Disclaimer: This article summarizes a single peer-reviewed study for general readers and is not medical advice. The research involved 19 healthy men and cannot establish cause and effect, and its findings may not apply to women or other groups. The bike-based screening approach the authors describe is a research hypothesis, not an available clinical test. Anyone with questions about their own activity level, metabolic health, or exercise plans should consult a qualified healthcare professional.
Paper Notes
Limitations
Only 19 men took part, nine sedentary and ten active, a size the authors call modest but comparable to other biopsy-based mechanistic studies, and one their power analysis supported for detecting large effects.
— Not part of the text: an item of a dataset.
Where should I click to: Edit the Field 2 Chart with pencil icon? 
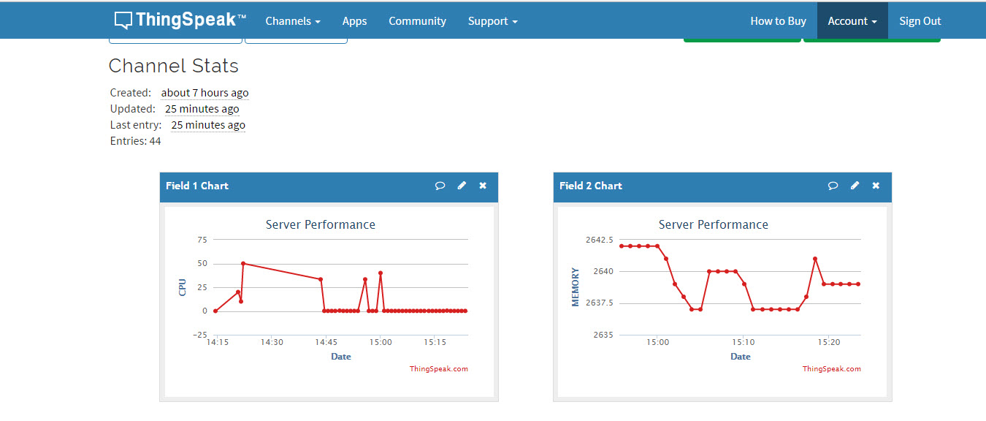(854, 186)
No women were included, so the findings may not carry over, and the authors note that hormonal factors could shift the patterns. Sedentary participants had a somewhat higher average body mass index, which may explain part of the difference. Total mitochondrial content was never measured directly, so the team could not separate the possibility of fewer mitochondria from that of individually weaker ones; all readings were scaled to muscle weight rather than mitochondrial count. Finally, the one-time, cross-sectional design cannot establish cause or the order in which these cellular changes develop.
Funding and Disclosures
Funding came from a gift fund listed as fund-34, D-0034889. The authors report no conflicts of interest.
Publication Details
Authors: Inigo San-Millan, Janel L. Martinez, Genevieve C. Sparagna, Angelo D’Alessandro, Davide Stefanoni, Travis Nemkov, and John Hill, all affiliated with the University of Colorado Anschutz Medical Campus, Aurora, Colorado.
Journal: Clinical Bioenergetics, Volume 2, Issue 3, Article 10 (2026)
Paper Title: “Sedentarism Exhibits a Distinct Mitochondrial Bioenergetic Phenotype Detectable by Cardiopulmonary Exercise and Lactate Testing (CPELT)”
DOI: 10.3390/clinbioenerg2030010
Published: June 25, 2026. The study was approved by the Colorado Multiple Institutional Review Board (protocol code 17-1095; approval date November 6, 2018).